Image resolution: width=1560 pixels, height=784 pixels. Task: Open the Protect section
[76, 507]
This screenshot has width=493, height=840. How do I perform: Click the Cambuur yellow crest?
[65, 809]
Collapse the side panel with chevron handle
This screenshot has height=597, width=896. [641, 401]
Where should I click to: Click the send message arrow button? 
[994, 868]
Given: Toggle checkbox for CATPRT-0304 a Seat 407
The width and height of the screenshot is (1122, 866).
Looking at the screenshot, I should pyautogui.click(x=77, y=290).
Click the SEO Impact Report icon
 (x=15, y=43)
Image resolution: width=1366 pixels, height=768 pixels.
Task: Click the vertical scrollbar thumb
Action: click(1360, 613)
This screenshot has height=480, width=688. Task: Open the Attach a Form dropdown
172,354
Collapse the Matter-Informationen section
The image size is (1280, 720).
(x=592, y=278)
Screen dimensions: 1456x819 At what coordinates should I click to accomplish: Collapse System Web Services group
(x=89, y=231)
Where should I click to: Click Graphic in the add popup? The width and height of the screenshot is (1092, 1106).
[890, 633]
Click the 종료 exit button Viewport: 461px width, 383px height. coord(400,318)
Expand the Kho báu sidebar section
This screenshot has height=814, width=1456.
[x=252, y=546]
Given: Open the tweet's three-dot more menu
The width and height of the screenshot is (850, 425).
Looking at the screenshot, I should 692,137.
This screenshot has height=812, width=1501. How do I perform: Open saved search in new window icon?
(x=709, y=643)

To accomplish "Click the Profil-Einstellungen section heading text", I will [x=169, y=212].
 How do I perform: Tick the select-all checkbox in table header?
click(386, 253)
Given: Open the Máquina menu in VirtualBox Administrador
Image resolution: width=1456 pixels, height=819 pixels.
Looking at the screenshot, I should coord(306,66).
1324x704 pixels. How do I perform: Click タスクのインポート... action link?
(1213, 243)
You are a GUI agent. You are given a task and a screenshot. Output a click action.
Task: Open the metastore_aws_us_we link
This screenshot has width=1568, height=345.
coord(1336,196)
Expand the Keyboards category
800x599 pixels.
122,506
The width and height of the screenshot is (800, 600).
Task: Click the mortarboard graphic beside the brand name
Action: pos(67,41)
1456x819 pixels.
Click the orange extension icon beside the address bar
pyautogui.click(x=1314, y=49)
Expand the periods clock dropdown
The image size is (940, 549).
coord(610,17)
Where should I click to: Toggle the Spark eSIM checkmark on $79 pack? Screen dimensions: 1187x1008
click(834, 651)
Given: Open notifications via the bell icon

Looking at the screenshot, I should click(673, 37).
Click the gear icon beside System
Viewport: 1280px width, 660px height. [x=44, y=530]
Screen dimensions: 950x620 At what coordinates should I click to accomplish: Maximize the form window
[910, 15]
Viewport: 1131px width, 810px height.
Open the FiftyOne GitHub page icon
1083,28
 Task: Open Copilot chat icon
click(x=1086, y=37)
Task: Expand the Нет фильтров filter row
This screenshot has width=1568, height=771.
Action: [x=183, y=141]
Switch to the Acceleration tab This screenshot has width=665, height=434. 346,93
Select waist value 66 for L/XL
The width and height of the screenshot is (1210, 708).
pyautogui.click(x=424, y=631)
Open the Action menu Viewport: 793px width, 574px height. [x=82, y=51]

________________________________________

== OBJECTIVE ==
Update the records above by replacing every "Where should I click to" with "Where do I click to", leaving everything else as it is.

== SOLUTION TO THIS EXERCISE ==
Image resolution: width=1560 pixels, height=784 pixels. Task: Open the Protect section
[76, 507]
This screenshot has width=493, height=840. How do I perform: Click the Cambuur yellow crest?
[65, 809]
Collapse the side panel with chevron handle
This screenshot has height=597, width=896. [641, 401]
Where do I click to: Click the send message arrow button? 
[994, 868]
Given: Toggle checkbox for CATPRT-0304 a Seat 407
The width and height of the screenshot is (1122, 866).
Looking at the screenshot, I should pyautogui.click(x=77, y=290).
Click the SEO Impact Report icon
 (x=15, y=43)
Image resolution: width=1366 pixels, height=768 pixels.
Task: Click the vertical scrollbar thumb
Action: click(1360, 613)
This screenshot has height=480, width=688. Task: Open the Attach a Form dropdown
172,354
Collapse the Matter-Informationen section
The image size is (1280, 720).
(x=592, y=278)
Screen dimensions: 1456x819 At what coordinates should I click to accomplish: Collapse System Web Services group
(x=89, y=231)
Where do I click to: Click Graphic in the add popup? The width and height of the screenshot is (1092, 1106).
[890, 633]
Click the 종료 exit button Viewport: 461px width, 383px height. coord(400,318)
Expand the Kho báu sidebar section
This screenshot has height=814, width=1456.
[x=252, y=546]
Given: Open the tweet's three-dot more menu
The width and height of the screenshot is (850, 425).
Looking at the screenshot, I should 692,137.
This screenshot has height=812, width=1501. How do I perform: Open saved search in new window icon?
(x=709, y=643)

To accomplish "Click the Profil-Einstellungen section heading text", I will [x=169, y=212].
 How do I perform: Tick the select-all checkbox in table header?
click(386, 253)
Given: Open the Máquina menu in VirtualBox Administrador
Image resolution: width=1456 pixels, height=819 pixels.
Looking at the screenshot, I should coord(306,66).
1324x704 pixels. How do I perform: Click タスクのインポート... action link?
(1213, 243)
You are a GUI agent. You are given a task and a screenshot. Output a click action.
Task: Open the metastore_aws_us_we link
This screenshot has width=1568, height=345.
coord(1336,196)
Expand the Keyboards category
800x599 pixels.
122,506
The width and height of the screenshot is (800, 600).
Task: Click the mortarboard graphic beside the brand name
Action: pos(67,41)
1456x819 pixels.
Click the orange extension icon beside the address bar
pyautogui.click(x=1314, y=49)
Expand the periods clock dropdown
The image size is (940, 549).
coord(610,17)
Where do I click to: Toggle the Spark eSIM checkmark on $79 pack? Screen dimensions: 1187x1008
click(834, 651)
Given: Open notifications via the bell icon

Looking at the screenshot, I should click(673, 37).
Click the gear icon beside System
Viewport: 1280px width, 660px height. [x=44, y=530]
Screen dimensions: 950x620 At what coordinates should I click to accomplish: Maximize the form window
[910, 15]
Viewport: 1131px width, 810px height.
Open the FiftyOne GitHub page icon
1083,28
 Task: Open Copilot chat icon
click(x=1086, y=37)
Task: Expand the Нет фильтров filter row
This screenshot has width=1568, height=771.
Action: [x=183, y=141]
Switch to the Acceleration tab This screenshot has width=665, height=434. 346,93
Select waist value 66 for L/XL
The width and height of the screenshot is (1210, 708).
pyautogui.click(x=424, y=631)
Open the Action menu Viewport: 793px width, 574px height. [x=82, y=51]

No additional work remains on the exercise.